Overview
This documents my experience setting up hadoop on three 2-cpu hyperthreaded Centos 5 x86 boxes.
The machines being used are called:
- hadoop-0-0
- hadoop-0-1
- hadoop-0-2
System Setup
Unless otherwise stated, each task was executed on all three machines.
Set up hadoop user
I added a “hadoop” user up on each node, and untarred the hadoop source directly in to the /home/hadoop directory. So there was a /home/hadoop/conf, /home/hadoop/bin, etc.
useradd hadoop passwd hadoop cd /tmp wget http://apache.siamwebhosting.com/hadoop/core/hadoop-0.17.0/hadoop-0.17.0.tar.gz su hadoop cd ~ tar -xvzf /tmp/hadoop*gz mv hadoop*/* ./ rmdir hadoop* exit
Next, I set up passphrase-less ssh. On hadoop-0-0, I set up a DSA key:
su hadoop ssh-keygen -t dsa #[...use blank passphrase...] scp ~/.ssh/id_dsa.pub hadoop-0-1:/tmp/ scp ~/.ssh/id_dsa.pub hadoop-0-2:/tmp/
Then, on hadoop-0-1 and hadoop-0-2:
su hadoop mkdir ~/.ssh chmod 700 ~/.ssh cp /tmp/id_dsa.pub ~/.ssh/authorized_keys chmod 644 ~/.ssh/authorized_keys
This allows login from hadoop-0-0 to both hadoop-0-1 and hadoop-0-2 without typing a password. It’s necessary.
Install prerequisite software
ssh and rsync are required. You can install them like so:
yum -y install ssh rsync
I installed Java 6 from Sun (it’s important to mention here that the CentOS yum/JPackage RPMs for gcc-java, etc did not work for Mahout, so it had to be the Sun Java).
rpm -Uvh j*rpm
Setup system services
I turned off iptables and ip6tables, and disabled them on startup. You could configure them, but I just turned them off. They get in the way of the nodes communicating.

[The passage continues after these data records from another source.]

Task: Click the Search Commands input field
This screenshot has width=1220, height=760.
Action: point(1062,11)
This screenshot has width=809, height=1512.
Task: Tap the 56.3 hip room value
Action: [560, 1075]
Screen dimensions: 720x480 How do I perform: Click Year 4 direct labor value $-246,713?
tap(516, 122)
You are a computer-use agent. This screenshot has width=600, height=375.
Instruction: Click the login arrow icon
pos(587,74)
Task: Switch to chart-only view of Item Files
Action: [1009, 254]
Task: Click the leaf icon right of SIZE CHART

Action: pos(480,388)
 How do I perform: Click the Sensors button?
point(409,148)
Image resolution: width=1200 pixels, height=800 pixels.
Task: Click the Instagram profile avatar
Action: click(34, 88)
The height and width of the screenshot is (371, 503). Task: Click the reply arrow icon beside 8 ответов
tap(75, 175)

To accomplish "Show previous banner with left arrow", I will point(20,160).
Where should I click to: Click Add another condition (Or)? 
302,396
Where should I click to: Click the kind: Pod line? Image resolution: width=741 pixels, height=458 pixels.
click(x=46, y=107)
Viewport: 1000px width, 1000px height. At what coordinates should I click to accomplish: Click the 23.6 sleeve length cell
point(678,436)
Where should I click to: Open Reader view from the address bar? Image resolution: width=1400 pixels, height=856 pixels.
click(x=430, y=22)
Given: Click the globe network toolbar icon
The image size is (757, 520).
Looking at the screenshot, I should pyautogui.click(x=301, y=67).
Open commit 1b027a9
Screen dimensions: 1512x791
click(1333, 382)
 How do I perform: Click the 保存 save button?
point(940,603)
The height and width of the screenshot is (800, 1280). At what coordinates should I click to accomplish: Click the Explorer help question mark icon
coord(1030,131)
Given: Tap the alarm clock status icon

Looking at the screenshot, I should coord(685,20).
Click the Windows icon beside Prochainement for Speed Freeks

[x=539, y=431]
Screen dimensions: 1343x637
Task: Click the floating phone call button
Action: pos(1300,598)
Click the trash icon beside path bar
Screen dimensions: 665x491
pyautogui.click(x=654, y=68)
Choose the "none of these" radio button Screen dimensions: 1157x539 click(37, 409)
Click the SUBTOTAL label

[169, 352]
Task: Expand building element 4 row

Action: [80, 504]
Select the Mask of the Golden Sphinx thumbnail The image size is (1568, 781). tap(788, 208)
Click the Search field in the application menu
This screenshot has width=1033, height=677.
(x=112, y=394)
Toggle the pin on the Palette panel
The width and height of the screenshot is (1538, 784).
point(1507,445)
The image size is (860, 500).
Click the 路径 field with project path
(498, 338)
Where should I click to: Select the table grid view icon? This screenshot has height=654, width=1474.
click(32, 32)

/etc/init.d/iptables stop /etc/init.d/ip6tables stop /usr/sbin/ntsysv #[...]
Then, I edited the hosts file. I actually did this later in the process after a bunch of debugging, but it makes sense to do it here. You need to make sure that the name by which you refer to a host is not associated with the loopback IP address (127.0.0.1). So your /etc/hosts file should look something like this on hadoop-0-0:
127.0.0.1 localhost localhost.localdomain ::1 localhost6.localdomain6 localhost6 10.0.0.1 hadoop-0-0
where the 10.0.0.1 entry is optional if you have some other way to resolve it, e.g. DNS. The key point is that the hadoop-0-0 name not be associated with 127.0.0.1.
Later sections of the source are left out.